* [Exercise requirements] Each line below that carries the string "item" must appear in the answer.
Extracted material START
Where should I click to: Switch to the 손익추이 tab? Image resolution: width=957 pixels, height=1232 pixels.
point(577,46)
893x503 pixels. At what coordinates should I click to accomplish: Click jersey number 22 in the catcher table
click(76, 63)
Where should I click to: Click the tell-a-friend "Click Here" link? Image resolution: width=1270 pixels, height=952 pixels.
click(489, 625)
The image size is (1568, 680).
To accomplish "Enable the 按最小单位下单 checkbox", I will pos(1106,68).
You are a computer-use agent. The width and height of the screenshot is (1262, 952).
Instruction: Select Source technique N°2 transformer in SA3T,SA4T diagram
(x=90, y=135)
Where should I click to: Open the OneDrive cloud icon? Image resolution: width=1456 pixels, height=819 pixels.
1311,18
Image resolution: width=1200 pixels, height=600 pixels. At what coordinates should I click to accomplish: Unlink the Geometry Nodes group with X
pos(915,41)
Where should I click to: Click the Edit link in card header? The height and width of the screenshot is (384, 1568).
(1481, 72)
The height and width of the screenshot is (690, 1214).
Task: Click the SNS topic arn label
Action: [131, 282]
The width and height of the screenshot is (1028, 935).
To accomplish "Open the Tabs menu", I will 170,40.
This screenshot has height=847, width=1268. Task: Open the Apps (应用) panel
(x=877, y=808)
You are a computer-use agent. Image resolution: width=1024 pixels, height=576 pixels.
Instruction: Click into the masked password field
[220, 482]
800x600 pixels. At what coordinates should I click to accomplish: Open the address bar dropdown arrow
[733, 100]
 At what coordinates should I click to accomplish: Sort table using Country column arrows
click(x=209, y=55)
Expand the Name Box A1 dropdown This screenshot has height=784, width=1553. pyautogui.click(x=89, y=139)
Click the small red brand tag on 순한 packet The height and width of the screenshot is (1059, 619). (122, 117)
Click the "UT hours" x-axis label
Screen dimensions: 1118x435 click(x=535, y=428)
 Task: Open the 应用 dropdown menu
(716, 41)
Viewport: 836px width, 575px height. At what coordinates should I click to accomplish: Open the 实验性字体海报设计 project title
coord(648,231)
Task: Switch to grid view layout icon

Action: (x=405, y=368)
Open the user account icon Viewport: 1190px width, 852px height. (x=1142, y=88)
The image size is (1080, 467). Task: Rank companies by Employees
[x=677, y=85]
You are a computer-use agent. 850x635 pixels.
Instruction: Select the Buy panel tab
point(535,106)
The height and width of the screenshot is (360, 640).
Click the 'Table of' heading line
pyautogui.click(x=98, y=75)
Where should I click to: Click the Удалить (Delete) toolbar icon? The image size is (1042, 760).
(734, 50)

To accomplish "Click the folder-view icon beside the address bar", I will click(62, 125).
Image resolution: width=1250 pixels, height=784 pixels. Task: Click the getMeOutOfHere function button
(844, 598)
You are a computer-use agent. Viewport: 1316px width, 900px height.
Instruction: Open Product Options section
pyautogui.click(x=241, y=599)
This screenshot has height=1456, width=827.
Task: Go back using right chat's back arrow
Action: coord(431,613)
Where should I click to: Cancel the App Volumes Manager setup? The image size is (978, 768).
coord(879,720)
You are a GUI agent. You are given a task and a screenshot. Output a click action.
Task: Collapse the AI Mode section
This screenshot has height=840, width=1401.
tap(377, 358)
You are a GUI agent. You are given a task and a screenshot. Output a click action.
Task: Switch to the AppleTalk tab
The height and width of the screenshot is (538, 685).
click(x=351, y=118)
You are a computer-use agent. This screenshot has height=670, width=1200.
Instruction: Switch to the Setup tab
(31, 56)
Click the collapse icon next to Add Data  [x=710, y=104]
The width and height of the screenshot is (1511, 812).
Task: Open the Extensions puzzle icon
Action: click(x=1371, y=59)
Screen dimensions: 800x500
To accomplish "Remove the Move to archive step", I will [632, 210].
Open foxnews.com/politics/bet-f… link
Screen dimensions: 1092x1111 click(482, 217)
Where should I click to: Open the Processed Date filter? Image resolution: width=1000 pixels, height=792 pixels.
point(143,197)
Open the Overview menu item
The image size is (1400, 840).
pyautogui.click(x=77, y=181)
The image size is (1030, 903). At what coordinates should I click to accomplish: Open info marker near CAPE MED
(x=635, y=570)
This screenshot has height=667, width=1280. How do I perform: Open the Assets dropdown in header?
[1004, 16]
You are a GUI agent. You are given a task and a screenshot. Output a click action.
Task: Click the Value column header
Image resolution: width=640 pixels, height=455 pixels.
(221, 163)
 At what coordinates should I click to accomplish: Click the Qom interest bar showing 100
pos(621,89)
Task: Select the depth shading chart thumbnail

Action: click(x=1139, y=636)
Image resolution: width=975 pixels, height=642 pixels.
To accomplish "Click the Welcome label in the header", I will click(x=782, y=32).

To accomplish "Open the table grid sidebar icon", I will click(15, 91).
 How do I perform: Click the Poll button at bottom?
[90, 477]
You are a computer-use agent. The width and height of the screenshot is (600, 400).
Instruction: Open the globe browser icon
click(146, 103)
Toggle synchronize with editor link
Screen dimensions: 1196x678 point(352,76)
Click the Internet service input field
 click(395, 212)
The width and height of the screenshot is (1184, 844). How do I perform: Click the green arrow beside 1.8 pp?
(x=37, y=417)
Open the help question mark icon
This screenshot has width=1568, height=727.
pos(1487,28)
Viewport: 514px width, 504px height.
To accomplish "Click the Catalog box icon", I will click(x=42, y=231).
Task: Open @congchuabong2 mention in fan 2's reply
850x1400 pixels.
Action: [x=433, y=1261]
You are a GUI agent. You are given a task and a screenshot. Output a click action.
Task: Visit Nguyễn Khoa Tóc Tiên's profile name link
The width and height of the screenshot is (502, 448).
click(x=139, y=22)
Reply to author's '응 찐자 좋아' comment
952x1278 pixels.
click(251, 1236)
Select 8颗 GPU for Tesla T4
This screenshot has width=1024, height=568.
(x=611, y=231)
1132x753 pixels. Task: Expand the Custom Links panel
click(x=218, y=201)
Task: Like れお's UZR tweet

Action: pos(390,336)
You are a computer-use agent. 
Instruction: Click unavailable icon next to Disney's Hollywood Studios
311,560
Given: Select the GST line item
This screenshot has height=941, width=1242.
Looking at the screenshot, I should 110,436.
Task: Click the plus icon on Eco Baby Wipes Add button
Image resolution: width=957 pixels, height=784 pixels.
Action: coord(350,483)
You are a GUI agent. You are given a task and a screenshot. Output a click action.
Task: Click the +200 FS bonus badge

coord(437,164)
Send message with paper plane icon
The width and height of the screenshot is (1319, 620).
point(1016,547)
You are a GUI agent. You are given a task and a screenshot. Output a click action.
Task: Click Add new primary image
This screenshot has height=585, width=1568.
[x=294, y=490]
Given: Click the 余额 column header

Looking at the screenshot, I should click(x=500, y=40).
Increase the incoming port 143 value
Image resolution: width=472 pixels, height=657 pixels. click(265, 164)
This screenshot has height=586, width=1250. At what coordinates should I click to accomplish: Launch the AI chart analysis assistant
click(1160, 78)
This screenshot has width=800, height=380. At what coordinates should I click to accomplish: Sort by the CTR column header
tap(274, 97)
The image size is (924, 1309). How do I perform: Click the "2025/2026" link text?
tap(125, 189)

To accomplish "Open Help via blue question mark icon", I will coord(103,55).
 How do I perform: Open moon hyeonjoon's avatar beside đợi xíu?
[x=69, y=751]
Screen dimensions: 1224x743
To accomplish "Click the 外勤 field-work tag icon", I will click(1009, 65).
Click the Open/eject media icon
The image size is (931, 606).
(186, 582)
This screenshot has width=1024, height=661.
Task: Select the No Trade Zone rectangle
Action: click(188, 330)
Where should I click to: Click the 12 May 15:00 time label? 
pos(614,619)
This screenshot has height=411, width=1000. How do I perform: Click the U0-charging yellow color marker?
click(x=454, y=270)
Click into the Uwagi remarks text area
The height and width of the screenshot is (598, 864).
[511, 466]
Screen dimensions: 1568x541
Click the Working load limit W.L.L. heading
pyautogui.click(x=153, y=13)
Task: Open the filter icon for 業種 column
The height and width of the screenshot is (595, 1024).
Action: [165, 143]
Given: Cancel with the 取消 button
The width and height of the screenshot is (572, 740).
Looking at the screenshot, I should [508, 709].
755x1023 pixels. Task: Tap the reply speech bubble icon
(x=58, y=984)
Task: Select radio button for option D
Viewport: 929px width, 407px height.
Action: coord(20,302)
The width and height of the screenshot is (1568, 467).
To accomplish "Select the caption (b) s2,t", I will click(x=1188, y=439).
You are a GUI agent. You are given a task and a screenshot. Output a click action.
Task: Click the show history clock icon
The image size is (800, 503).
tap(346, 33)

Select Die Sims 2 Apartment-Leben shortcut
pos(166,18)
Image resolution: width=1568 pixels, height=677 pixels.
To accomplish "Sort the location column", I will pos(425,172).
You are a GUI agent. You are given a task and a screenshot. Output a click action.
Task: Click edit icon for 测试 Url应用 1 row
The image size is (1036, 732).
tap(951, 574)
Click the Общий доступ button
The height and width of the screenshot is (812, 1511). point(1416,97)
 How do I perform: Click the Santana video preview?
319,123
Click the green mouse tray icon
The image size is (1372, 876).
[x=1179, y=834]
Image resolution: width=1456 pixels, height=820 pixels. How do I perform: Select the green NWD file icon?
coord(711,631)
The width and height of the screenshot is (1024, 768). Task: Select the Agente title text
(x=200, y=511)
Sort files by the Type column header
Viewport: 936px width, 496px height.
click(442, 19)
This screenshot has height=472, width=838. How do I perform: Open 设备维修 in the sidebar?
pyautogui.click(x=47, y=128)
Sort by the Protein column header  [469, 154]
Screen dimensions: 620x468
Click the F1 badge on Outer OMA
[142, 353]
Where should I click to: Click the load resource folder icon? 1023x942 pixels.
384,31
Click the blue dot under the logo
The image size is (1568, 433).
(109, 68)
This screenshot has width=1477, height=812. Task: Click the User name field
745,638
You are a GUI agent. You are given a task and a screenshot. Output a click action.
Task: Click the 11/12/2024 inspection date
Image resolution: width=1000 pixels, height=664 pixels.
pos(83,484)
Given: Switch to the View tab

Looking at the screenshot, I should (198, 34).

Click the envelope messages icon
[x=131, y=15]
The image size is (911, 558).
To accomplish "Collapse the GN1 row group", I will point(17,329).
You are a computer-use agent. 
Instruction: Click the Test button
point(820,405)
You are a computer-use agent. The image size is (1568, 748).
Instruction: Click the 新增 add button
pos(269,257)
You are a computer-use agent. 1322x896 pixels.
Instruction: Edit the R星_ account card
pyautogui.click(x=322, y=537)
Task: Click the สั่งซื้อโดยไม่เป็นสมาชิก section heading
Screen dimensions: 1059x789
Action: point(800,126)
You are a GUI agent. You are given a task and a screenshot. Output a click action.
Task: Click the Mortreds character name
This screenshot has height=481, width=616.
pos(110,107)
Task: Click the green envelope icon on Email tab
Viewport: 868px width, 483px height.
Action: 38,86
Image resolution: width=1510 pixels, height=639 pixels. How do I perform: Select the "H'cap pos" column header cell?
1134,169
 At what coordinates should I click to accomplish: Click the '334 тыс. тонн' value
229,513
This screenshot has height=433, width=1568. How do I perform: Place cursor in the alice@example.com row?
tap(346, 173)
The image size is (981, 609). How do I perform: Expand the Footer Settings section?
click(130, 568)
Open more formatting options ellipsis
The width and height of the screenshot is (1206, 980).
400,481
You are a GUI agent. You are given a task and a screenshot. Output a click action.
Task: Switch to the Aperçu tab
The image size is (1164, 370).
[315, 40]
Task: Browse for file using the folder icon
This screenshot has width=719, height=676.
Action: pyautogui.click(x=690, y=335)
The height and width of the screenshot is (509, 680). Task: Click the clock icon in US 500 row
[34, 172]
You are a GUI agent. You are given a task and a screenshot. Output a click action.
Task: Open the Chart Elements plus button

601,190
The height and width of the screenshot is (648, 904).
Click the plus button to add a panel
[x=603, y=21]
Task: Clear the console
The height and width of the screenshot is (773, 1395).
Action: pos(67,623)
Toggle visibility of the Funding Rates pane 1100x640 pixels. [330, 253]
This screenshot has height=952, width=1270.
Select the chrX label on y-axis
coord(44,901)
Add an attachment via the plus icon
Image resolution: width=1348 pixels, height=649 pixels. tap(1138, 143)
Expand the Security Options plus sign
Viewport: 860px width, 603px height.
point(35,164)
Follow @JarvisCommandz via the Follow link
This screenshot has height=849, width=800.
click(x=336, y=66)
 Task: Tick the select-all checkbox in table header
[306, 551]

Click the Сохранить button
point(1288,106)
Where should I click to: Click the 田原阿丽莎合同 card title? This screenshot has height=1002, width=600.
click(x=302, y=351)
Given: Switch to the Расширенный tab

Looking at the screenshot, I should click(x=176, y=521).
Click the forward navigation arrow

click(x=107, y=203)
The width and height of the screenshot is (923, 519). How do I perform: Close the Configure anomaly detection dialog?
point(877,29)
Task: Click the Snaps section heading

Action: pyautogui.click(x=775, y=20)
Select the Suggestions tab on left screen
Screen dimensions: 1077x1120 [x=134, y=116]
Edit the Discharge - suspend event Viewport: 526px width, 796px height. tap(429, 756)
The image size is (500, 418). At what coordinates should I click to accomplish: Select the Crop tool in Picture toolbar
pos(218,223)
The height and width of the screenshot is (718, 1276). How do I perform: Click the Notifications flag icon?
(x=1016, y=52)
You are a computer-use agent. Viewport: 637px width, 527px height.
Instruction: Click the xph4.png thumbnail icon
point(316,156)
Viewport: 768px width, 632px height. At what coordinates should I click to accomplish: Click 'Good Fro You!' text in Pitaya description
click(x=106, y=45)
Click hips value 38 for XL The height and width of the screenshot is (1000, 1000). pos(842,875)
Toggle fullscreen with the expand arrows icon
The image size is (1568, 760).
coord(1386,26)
Extracted material END
* [Reply]
Open the Overview menu item
Given: Select the GST line item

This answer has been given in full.